When I added Glass, Brass & Chrome. The American 35m Camera by Kalton C. Laue and Joe A. Bailey to my Amazon wish list I didn’t have high expectations. The cover had a not terribly good black and white picture of a camera on it and somehow I got the impression that the whole thing was little more than a photocopy. As expected for a book on this subject there were few reviews. Still it was one of a relatively small number of books on camera collecting so I thought I’d put it on the list. Someone gave it to me as a Christmas present and I was pleasantly surprised to find that I really enjoyed it.
The first part provides an overall history of 35mm photography noting how at first many considered it to be a passing fad that would never replace larger negatives. Different types of lenses, coatings, shutters, rangefinders are described. The evolution of film, in its different formats (at first not standardized), from black and white to color is covered as is the development and growth of flash photography. A chapter is devoted to meters and the final chapter in this part covers development, printing and projection of 35mm film.

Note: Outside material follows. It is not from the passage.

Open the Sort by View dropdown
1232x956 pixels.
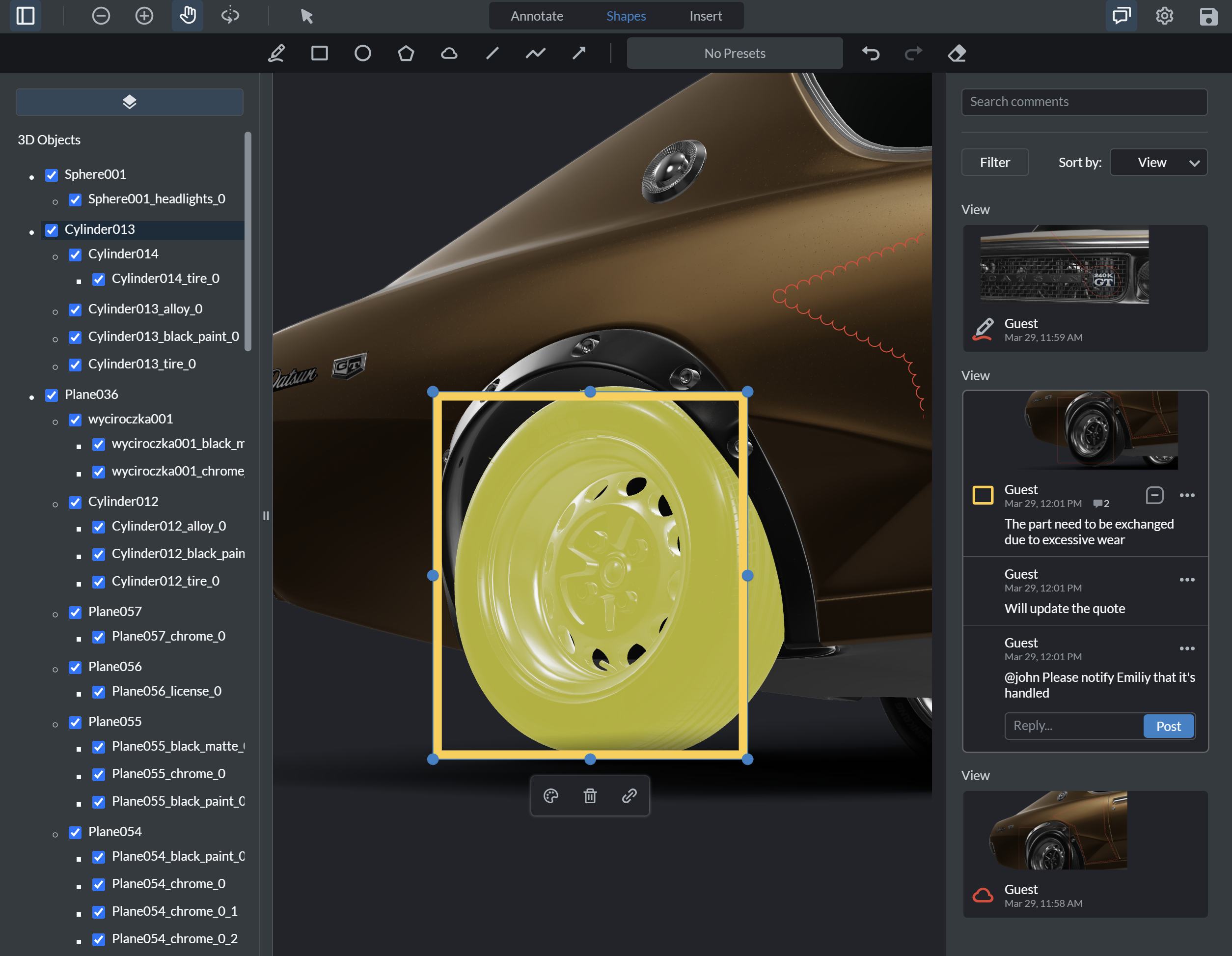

The second, longer part, describes each of the major 35mm camera manufacturers and their products with chapters devoted to Argus, Universal, Kodak, Perfex, Bolsey, Kardon, and Bell & Howell. A number of less successful cameras (Clarus, Vokar, Zephyr, Detrola, Spartus, Winpro etc.) are grouped together in a chapter entitled “Has-beens and never weres”. A chapter is also devoted to 35mm stereo cameras. The book concludes with a chapter dealing with Kodak Instamatic cameras.
The book was first published in 1972 and then was re-issued in 2002. There are many useful black and white illustrations. I found the book to be easy to read and free from a lot of the technical jargon that seems to infect books of this type.
One of the things that struck me was the author’s absolute certainty that the Kodak Instamatic System was the format of the future and that the standard 35mm cartridge was a thing of the past. Interestingly despite the advent of digital photography the 35mm cartridge is still with us in 2016 while the last Kodak Instamatic camera was sold in 1988 and 126 film was discontinued in 2006.